(Record excerpts)

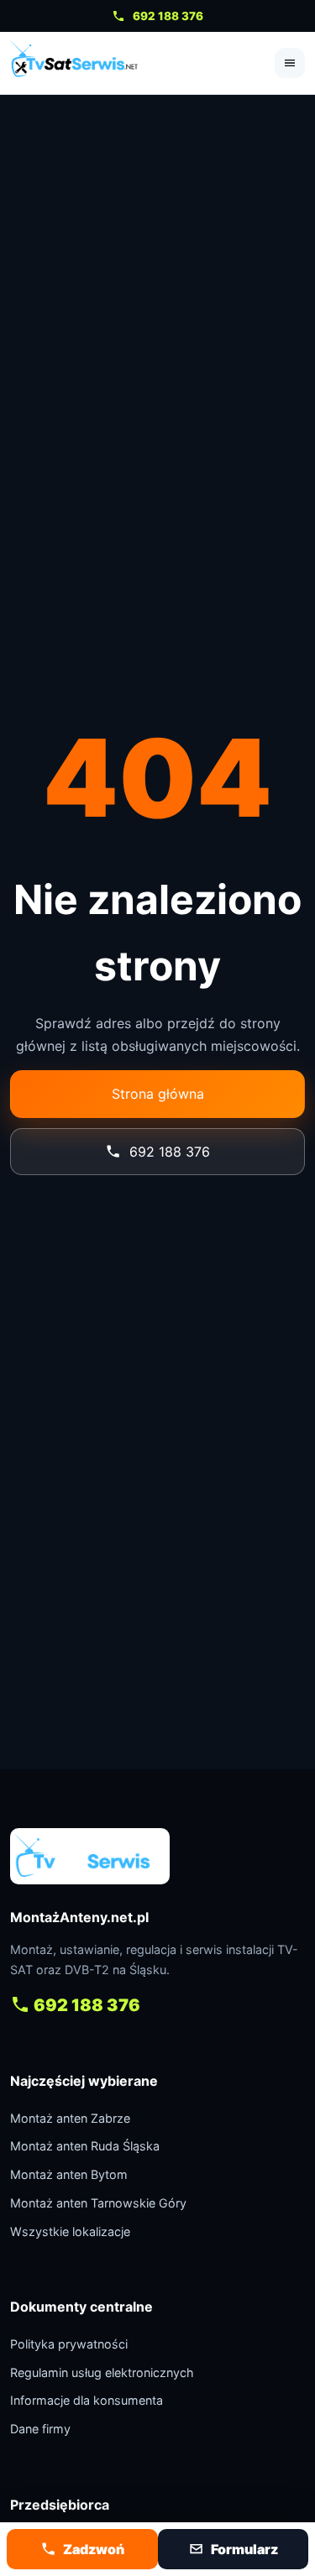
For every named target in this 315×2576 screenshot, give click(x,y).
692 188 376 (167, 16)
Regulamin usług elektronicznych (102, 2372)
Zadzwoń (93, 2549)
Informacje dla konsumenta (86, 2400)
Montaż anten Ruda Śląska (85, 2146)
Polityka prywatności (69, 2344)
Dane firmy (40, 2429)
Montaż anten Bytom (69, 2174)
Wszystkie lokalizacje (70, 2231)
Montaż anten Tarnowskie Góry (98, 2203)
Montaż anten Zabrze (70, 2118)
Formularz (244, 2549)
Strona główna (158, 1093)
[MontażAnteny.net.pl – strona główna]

(End Record excerpts)

## Directions for this task
Lines holding "główna" in the material above are to be reported.

## Answer to this problem
Strona główna (158, 1093)
[MontażAnteny.net.pl – strona główna]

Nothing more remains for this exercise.